Copy each of the records below word for word, with nothing changed.
==== Records supplied ====
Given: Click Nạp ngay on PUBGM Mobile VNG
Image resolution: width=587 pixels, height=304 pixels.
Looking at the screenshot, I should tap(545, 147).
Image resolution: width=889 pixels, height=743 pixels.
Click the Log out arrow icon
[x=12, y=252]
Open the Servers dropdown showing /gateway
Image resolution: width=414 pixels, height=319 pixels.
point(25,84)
====
Exercise solution:
Given: Click Nạp ngay on PUBGM Mobile VNG
Image resolution: width=587 pixels, height=304 pixels.
Looking at the screenshot, I should tap(545, 147).
Image resolution: width=889 pixels, height=743 pixels.
Click the Log out arrow icon
[x=12, y=252]
Open the Servers dropdown showing /gateway
Image resolution: width=414 pixels, height=319 pixels.
point(25,84)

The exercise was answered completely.